== Problems to solve ==
**a)** Translate this sentence from the article on Dallas school ratings into Spanish: "The changes at Marcus have paid dividends in the classroom."
**b)** Continue the article on Dallas school ratings and No Child Left Behind from the point where it ends.

== Document ==
__________
But the school has done just about everything right in recent years. Principal Conce Rodriguez has introduced reforms that require students to wear uniforms and teachers to submit weekly progress reports on every student in every subject. There’s an expanded pre-kindergarten program, teacher-attendance incentives, and a big tutoring project. Rodriguez even hired a “community liaison,” who has expanded the school’s PTA membership to 700, the largest in Dallas. On a typical day, there are 50 parents volunteering at the school. Marcus’ 97 percent student attendance rate is one of the highest in the city.
The changes at Marcus have paid dividends in the classroom. Under NCLB, the Dallas schools must test kids in reading and math every year between 3rd and 8th grade, and under Dallas’ system of rating those test results, Marcus placed 19th out of the city’s 206 schools, a significant accomplishment for a school with such difficult demographics. Marcus produced six more months of learning in a single school year than some other Dallas schools with equally disadvantaged students.
But that’s Dallas’ system of rating schools. The state of Texas, as required by NCLB, reads the scores differently. Under that federally-mandated rating, Marcus fares much worse–it gets a middling “acceptable” score, which places it only 76th in the city. That’s one step away from being labeled failing under NCLB.
The discrepancy isn’t the product of fuzzy math. It’s the result of competing ideas about how to use test results. NCLB’s strategy is to cast a bright light on student performance and impose reforms on schools that don’t measure up. To do this, it mandates that student populations be judged once a year against a fixed state standard, while Dallas measures changes in individual student performance from one year to the next.
Other Dallas schools are finding themselves similarly penalized by NCLB. Schools ranked 2nd, 5th, 8th, and 16th under the city’s rating system were ranked 94th, 77th, 83rd, and 107th in the Texas NCLB regime. At the same time, the school that placed 3rd under the state system was ranked 25th under Dallas’.
The sense that Texas’ NCLB ratings are unfair has demoralized the staff at schools like Marcus. Several of Rodriguez’s veteran teachers have left in frustration for wealthy suburban school districts where they felt their achievements would be more fairly recognized, staff members at Marcus say. Keeping good teachers is always a struggle for inner-city schools, and in many cases, NCLB has made things worse.
Since shortly after its passage, the law has been under heavy attack–from congressional Democrats who say the administration hasn’t invested the money it promised to implement the law, from Republican state legislators who resent the federal intrusion, and from teacher union leaders who never liked test-based accountability in the first place. But there have been other, less widely publicized, indictments of NCLB from parents, teachers, and principals who support high-stakes testing but see how NCLB is playing out in the classroom.
Educators in impoverished neighborhoods argue that the law’s criteria for school success don’t sufficiently take into account of how immensely far behind many of their students are when they start school. Educators and parents in affluent communities, where students routinely score above state standards, have a different complaint: that the NCLB accountability system is leading to a dumbing down of their schools’ curricula. Many testing experts, meanwhile, point out that NCLB creates a host of perverse incentives, including encouraging states to set their academic standards low to reduce the number of their schools labeled “failing” under the law–the opposite of what NCLB’s authors intended.
Education Secretary Margaret Spellings has responded to these charges with modest retreats, loosening some of the criteria by which schools are labeled failing so that fewer of them will be. These steps may buy the administration some short-term political relief. But they don’t address the law’s core problem: NCLB doesn’t accurately measure the extent to which schools are improving student achievement.
__________
== Records supplied ==

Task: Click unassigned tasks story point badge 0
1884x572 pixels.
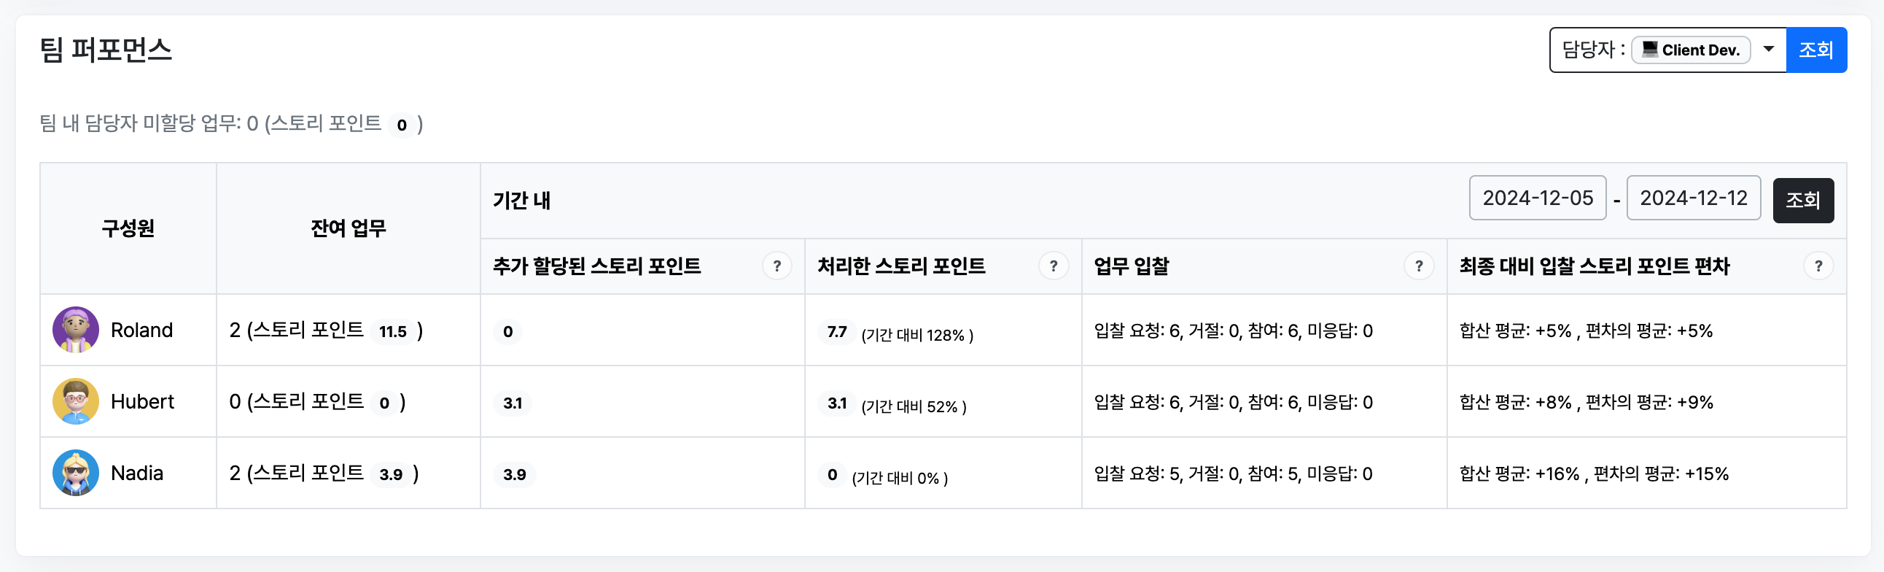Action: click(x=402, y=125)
__________
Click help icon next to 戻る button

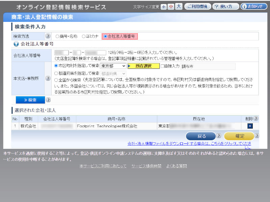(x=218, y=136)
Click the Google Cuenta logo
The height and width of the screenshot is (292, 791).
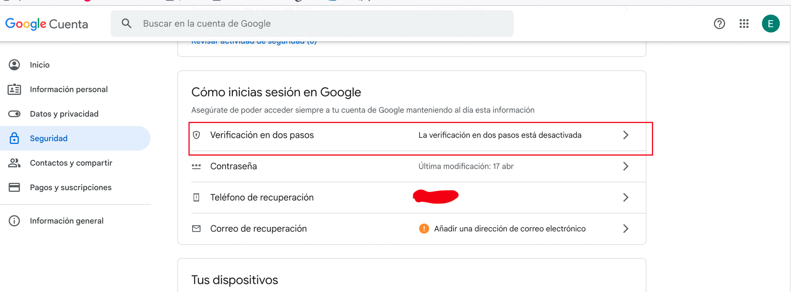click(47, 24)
__________
== Task-by-task answers ==
**a)** Los cambios en Marcus han dado frutos en el aula.

**b)**
This is no small flaw. The failure of public schools to educate America’s most disadvantaged students is the country’s most glaring and abiding social and moral problem. Over nearly two decades, a rough national consensus has developed to improve schools by holding them accountable for their students’ performance via high-stakes tests. But the belief that the test ratings are fair and accurate is the linchpin of this whole system. And that belief is weakening. Even the Bush aide who helped design NCLB has his doubts. That’s why it’s worth looking at the Dallas school system, not just as an example of what’s wrong with NCLB, but as a model of how to fix it.
Why does the Dallas school rating system do a better job of identifying high-performing schools than Texas’ NCLB-driven system? The answer lies in the different ways the two systems define student performance. Under NCLB, Texas measures school performance based on a system called “adequate yearly progress,” which calculates the percentage of various student populations that annually meet or exceed the state’s academic standards; in other words, NCLB measures the progress of student groups towards a universal fixed point.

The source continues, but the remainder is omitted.